When your government can't afford to match the research grants paid to rich labs in North America, Europe and Japan, it must be especially galling to have to pay more than your wealthy competitors for standard lab equipment and materials.

The extent of the problem is revealed this week by a Nature survey of researchers in Germany, Poland, the United States and Brazil (see page 453). On both sides of the Atlantic, the larger and more competitive market of the established scientific powers ensures that prices are driven down. But elsewhere, the poor get poorer.

What can researchers do to combat these harsh economics of scale? Sometimes it helps to negotiate just a little harder. One Polish group leader told Nature that he got a 35% discount on centrifuges after confronting his local retailer with cheaper prices across the nearby German border. But Polish scientists have an ace up their sleeve: their country's imminent membership of the European Union means that they will soon be able to complain to officials in Brussels if they feel they are not benefiting from the continent's common market.
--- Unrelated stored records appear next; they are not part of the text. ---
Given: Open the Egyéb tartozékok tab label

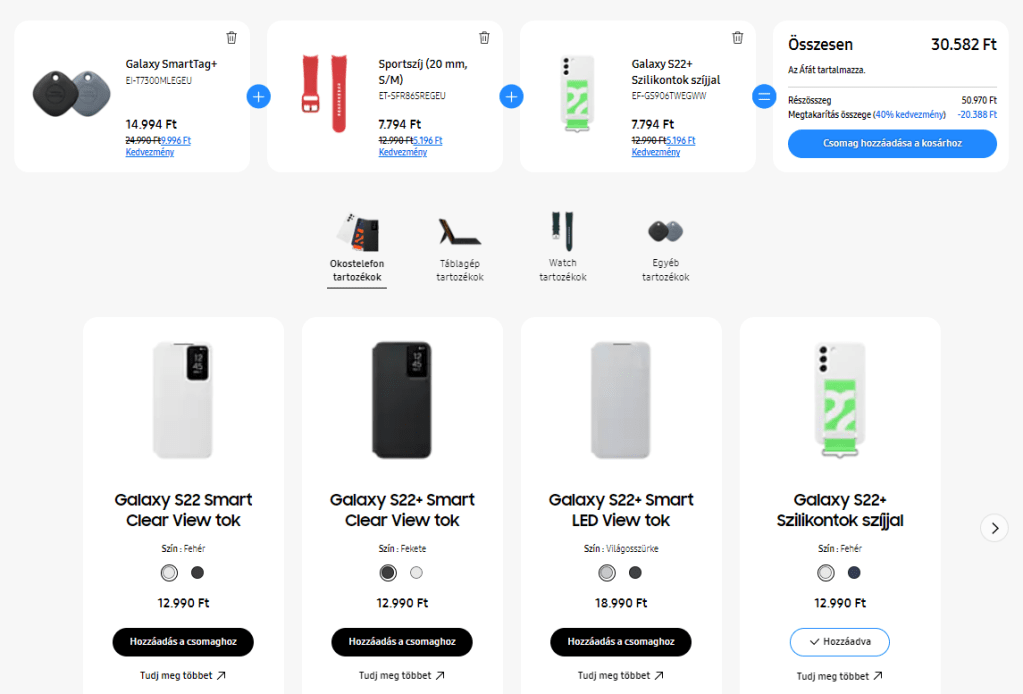Looking at the screenshot, I should 665,270.
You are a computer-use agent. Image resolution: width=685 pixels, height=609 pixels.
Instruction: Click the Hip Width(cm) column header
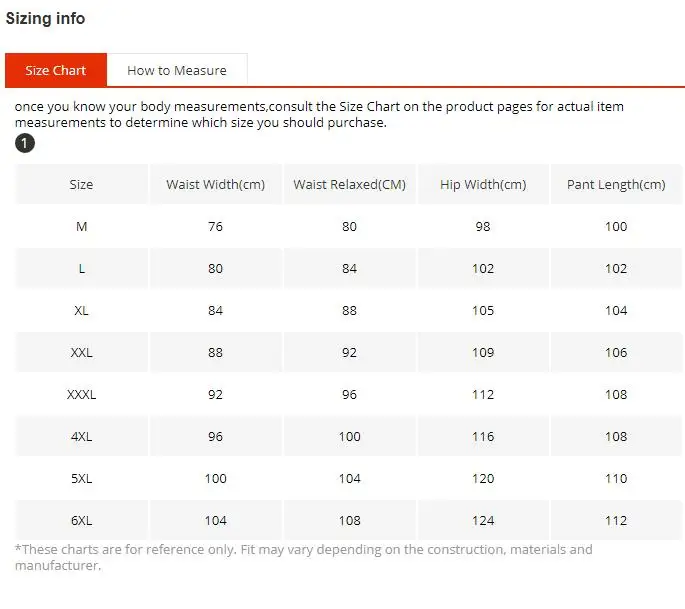(483, 184)
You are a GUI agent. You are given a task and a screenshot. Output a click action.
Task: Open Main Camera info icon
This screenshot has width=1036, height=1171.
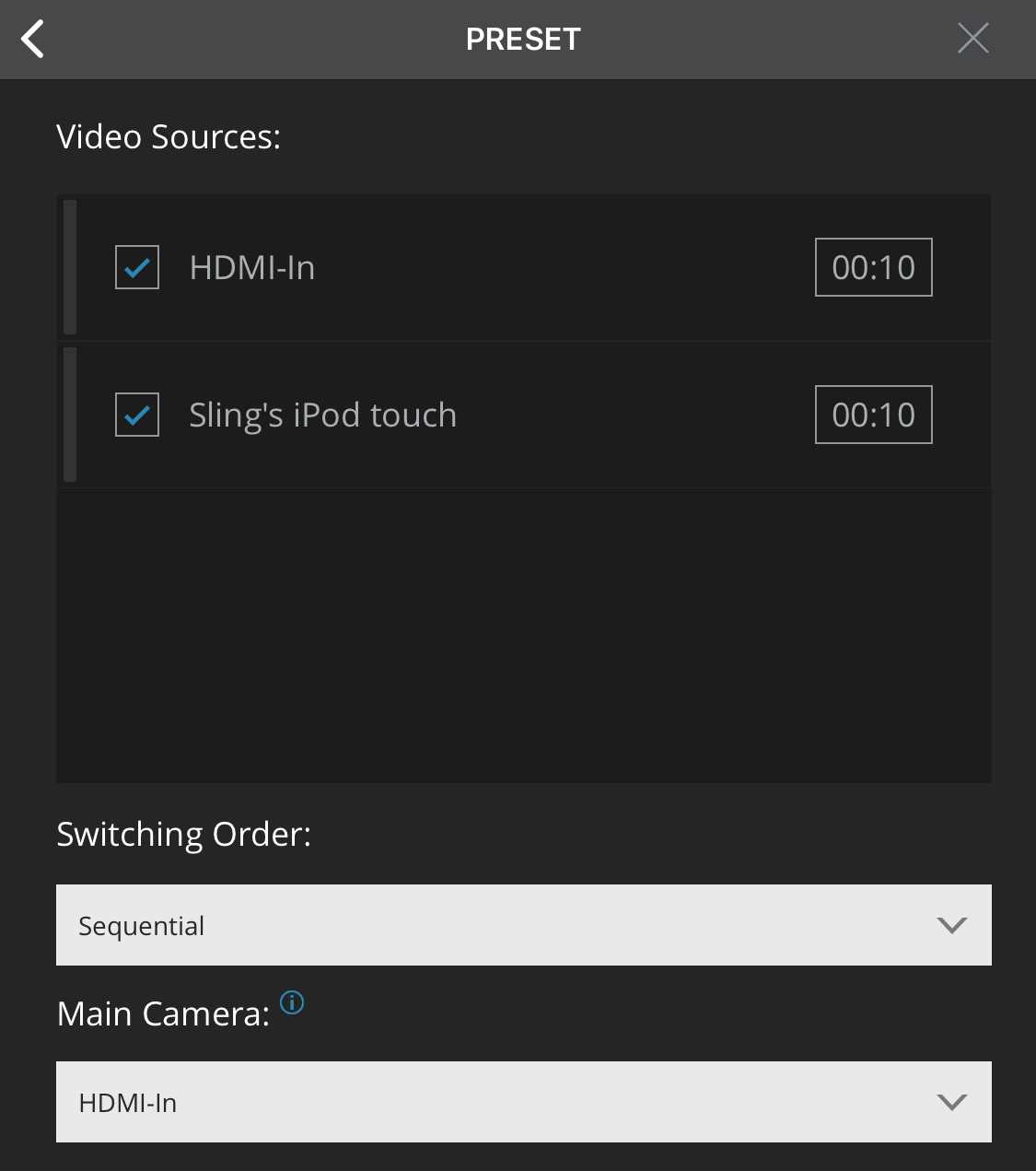click(292, 1002)
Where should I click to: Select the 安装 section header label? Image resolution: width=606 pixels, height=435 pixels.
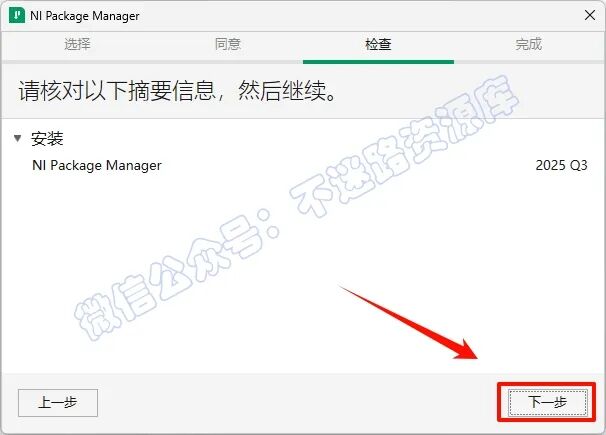tap(47, 139)
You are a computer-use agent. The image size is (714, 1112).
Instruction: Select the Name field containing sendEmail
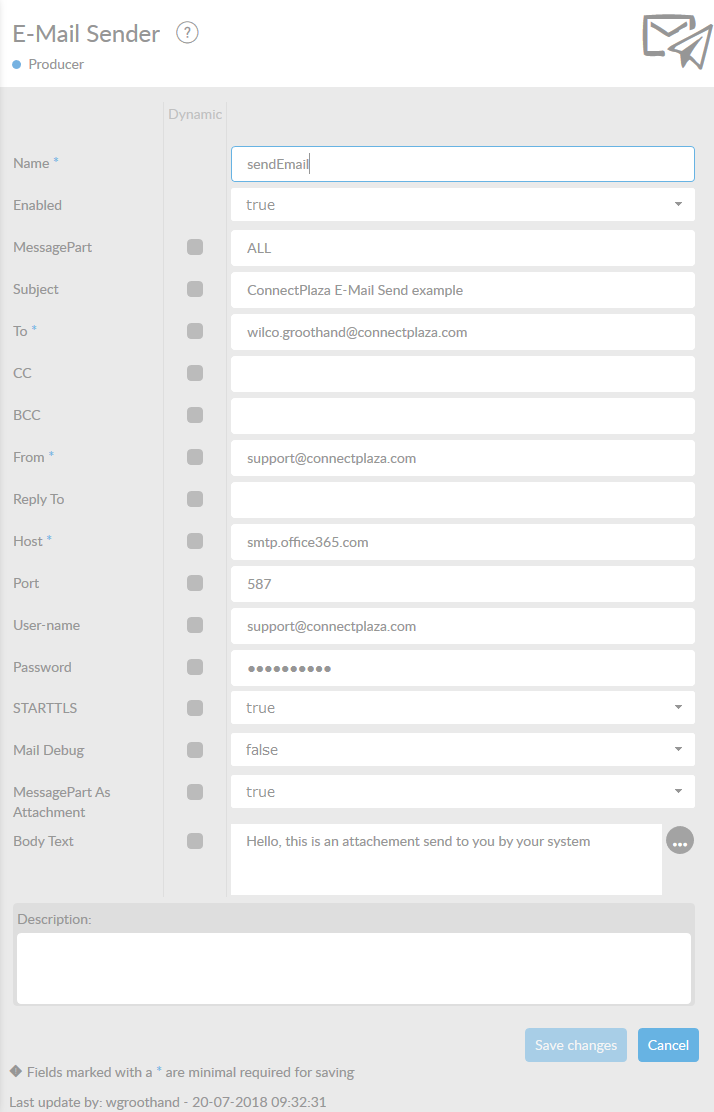click(462, 164)
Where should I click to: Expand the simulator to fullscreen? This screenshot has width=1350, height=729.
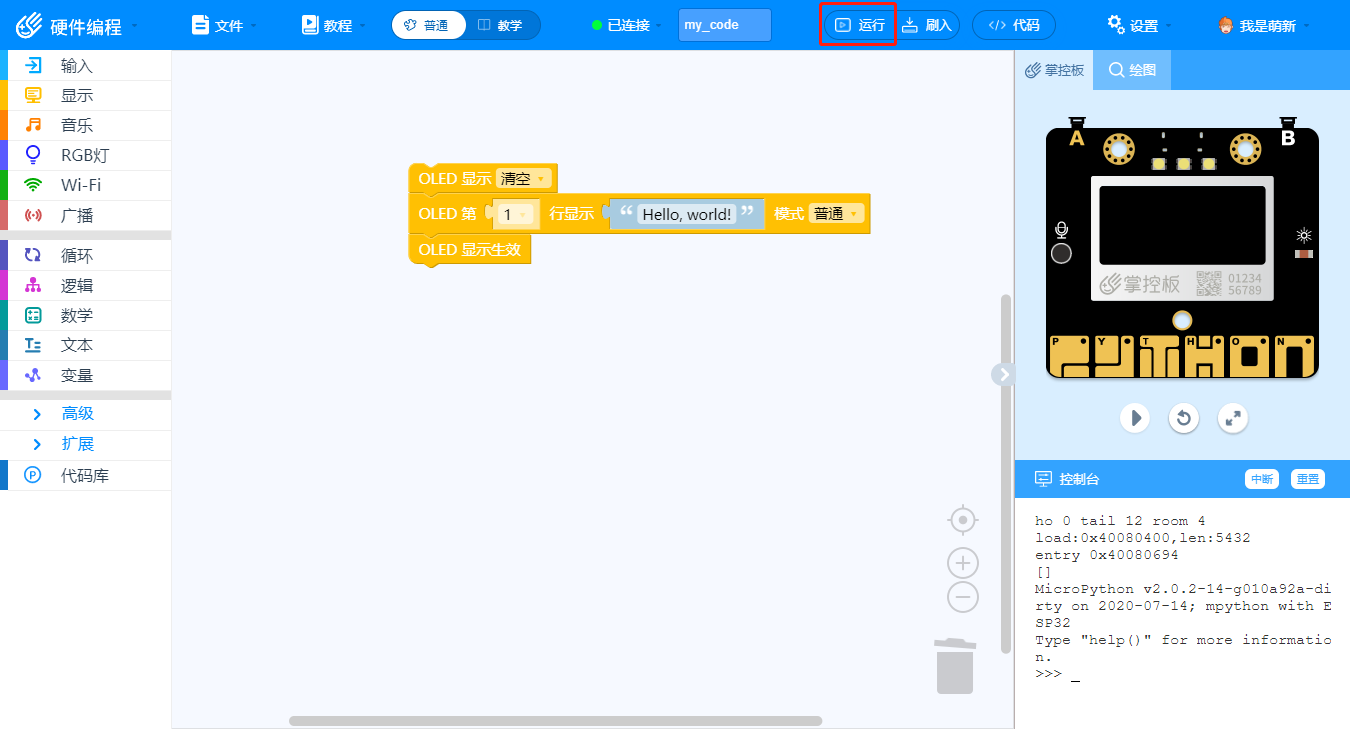coord(1233,417)

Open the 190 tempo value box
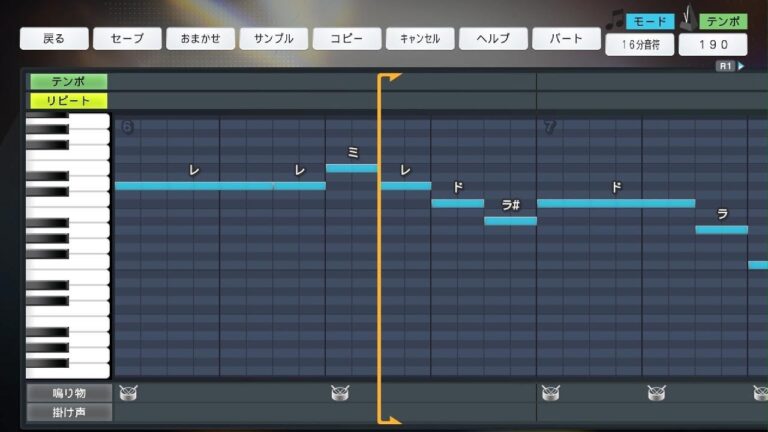pyautogui.click(x=712, y=45)
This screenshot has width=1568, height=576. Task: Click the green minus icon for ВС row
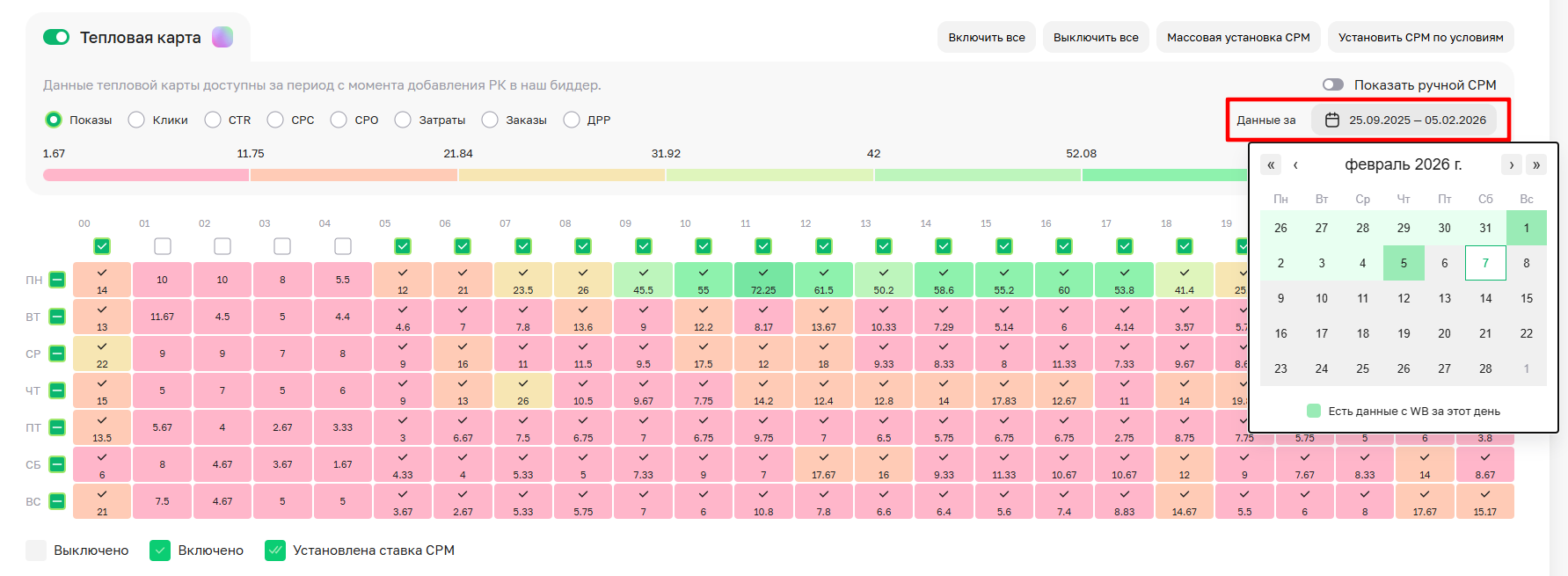point(57,501)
For scientists in other poorer countries, the best answer would be to negotiate transnational agreements to ensure that every research group similarly benefits from being part of a large, international market. Unfortunately, scientists and the bodies representing their interests can do little to affect the politics of international trade. But that doesn't mean we must accept the iniquitous status quo. The Stockholm-based International Foundation for Science, a non-governmental organization that aims to help scientists in developing countries, provides one example: its grants, which totalled US$2.5 million in 2003, included a $580,000 purchasing service for scientific instruments and reagents. And the Pew Charitable Trusts, based in Philadelphia, have recently set up an initiative to make second-hand equipment available to their Latin American research fellows.

These are encouraging signs, but more and larger efforts are needed. In particular, there is a case for the United Nations Educational, Scientific and Cultural Organization (UNESCO) to get more deeply involved. UNESCO already has an agreement with some US non-profit organizations to promote the redistribution of used instruments, at low prices, to labs in poorer countries. It could expand these schemes, and consider providing a purchasing service for new equipment.

Finally, the affected scientists' national governments should remove customs barriers that can severely hamper the import of scientific instruments. Our survey found cases where it took researchers more than a year to get their hands on their equipment. When you've already paid over the odds, such delays are doubly frustrating.